With all this in mind, here's our current favourites in the market for an office roll-out. We've listed vPro capable models here where appropriate, but if you don't need the technology you can save more by rolling out cheaper chipsets.

(Credit: Apple)

Apple iMac
Apple made a number of changes to the 24-inch iMac, but making it available at this price is the most impressive. Provided you like your all-in-ones best as straightforward desktop computers, the iMac will meet your expectations with speed and elegance.

Base price AU$1999 for 20-inch, Intel Core 2 Duo 2.66GHz, 2GB 1066MHz DDR3 RAM, 320GB HDD, keyboard, mouse
Warranty AU$268 for AppleCare Protection Plan; on-site (up to 80km from service centre); three years; next business day; five days a week, 12 hours a day support. Phone support 9am-6pm Saturdays
Pain points No vPro; no WOL (without unofficial app); no internal expandability; all-in-one nature means it makes component swap-outs a hassle

(Credit: HP)

HP dc7900 SFF
The HP Compaq dc7900 is a solid business offering in the premium desktop space, but the competition seems to be a small step ahead.

Base price AU$1579 for Intel Core 2 Duo E8400 @ 3.0GHz, Q45 chipset, 2GB 800MHz DDR2 RAM, 160GB HDD, mouse, keyboard
Warranty On-site; three years; massive array of upgrades called "HP Care Packs" including next business day, four- or eight-hour response times; five days a week, nine hours a day or 24/7 packages; warranties exclude monitors and accidental damage protection. Mix and match to your needs.
Pain points DisplayPort will likely need DVI adapter (approx AU$25 for HP adapter [FH973AA]), vast range of care packs over-complicates and will need serious consideration

(Credit: Dell)

Dell OptiPlex 960
If you're shopping at the premium end of the business desktop market, you'll be hard-pressed to do better than the Dell OptiPlex 960.

Base price AU$1925 for Intel Core 2 Duo E8400 @ 3.0GHz, Q45 chipset, 2GB 800MHz DDR2 RAM, 160GB HDD, mouse, keyboard, optional DVI adapter
Warranty On-site; three year "ProSupport" End User/IT*; next business day; AU$188.10 extra for five days a week, 12 hours a day support, four-hour on-site diagnosis.
Pain points None if you select to include the optional DVI adapter.

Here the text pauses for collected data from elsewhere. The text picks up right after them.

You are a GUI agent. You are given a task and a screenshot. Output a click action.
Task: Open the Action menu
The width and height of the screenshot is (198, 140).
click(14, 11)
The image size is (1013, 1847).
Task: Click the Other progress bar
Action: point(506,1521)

* Dell defines the differences between End User and IT support as the ability for an IT department to diagnose issues themselves. IT support staff can also be trained to use Dell's website to log replacement hardware requests themselves without having to engage with Dell engineers.

(Credit: Acer)

Acer Veriton L670G
Tiny and powerful, the Veriton is an excellent business machine. Its size comes at the price though of having to deal with an external power adapter, and lack of room for internal expansion.

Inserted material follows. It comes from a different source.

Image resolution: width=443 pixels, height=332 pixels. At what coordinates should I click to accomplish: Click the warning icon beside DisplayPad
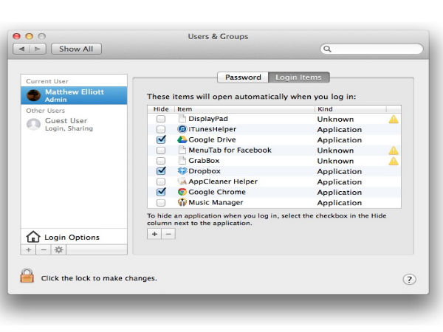pos(394,119)
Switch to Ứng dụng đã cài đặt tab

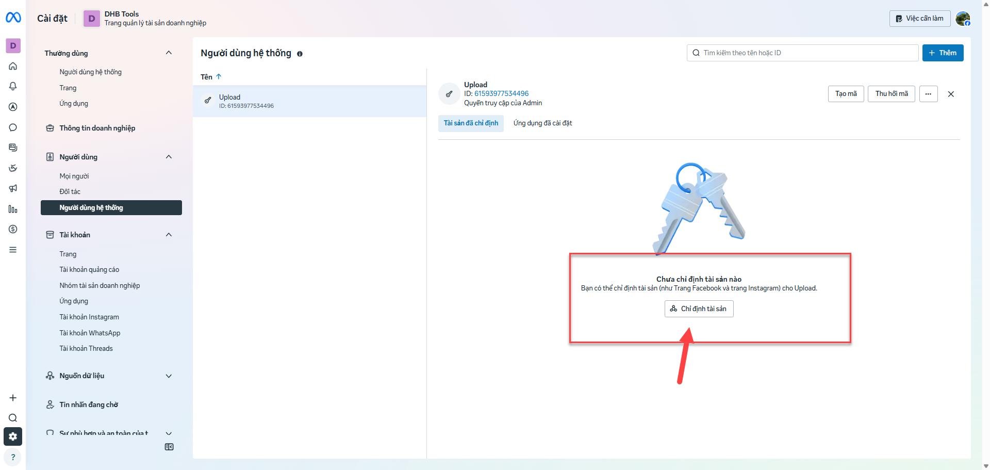point(542,123)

Base price AU$1849 for Intel Core 2 Duo E8400 @ 3.0GHz, Q45 chipset, 2GB 800MHz DDR2 RAM, 320GB HDD
Warranty On-site (up to 50km from an Acer Authorised Onsite Service Provider); three years; next business day. AU$50.01 to increase to four years.
Pain points Too small for half-height expansion cards (Mini PCI-Express card only — users can opt for the larger S670 for this ability); external power pack adds trip hazard; no efficiency rating on power supply.

(Credit: Lenovo)

Lenovo ThinkCentre M58p Small Form Factor
The M58p does what Lenovo does best — provides a business machine that just does its job. With a few options added to the base configuration, it's flexible enough for most workplaces.

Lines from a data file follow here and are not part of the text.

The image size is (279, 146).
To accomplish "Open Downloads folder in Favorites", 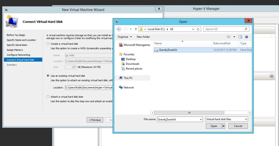I will pos(132,64).
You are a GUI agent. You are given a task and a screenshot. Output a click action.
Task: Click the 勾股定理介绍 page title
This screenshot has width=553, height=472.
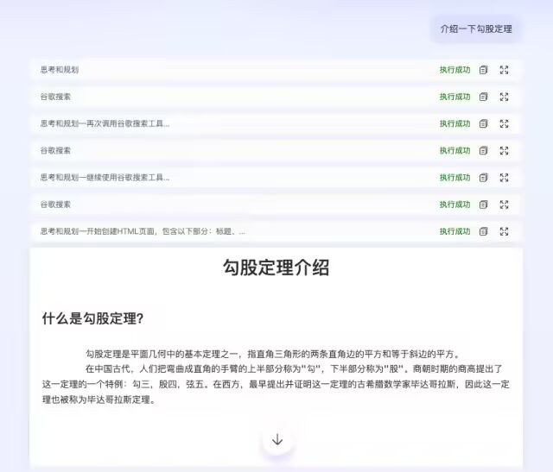point(276,267)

Base price AU$1807.05 for Intel Core 2 Duo E8400 @ 3.0GHz, Q45 chipset, 2GB 1066MHz DDR3 RAM, 160GB HDD, keyboard, mouse (options selected: 85 per cent efficiency PSU, DVI-D connection adapter, DVD ROM, no Microsoft Office)
Warranty On-site; three years; five days a week, nine hours a day, parts and labour; AU$77.00 to increase to four years.
Pain points None noted, particularly if it's equipped with the optional DVI bracket and DVD ROM.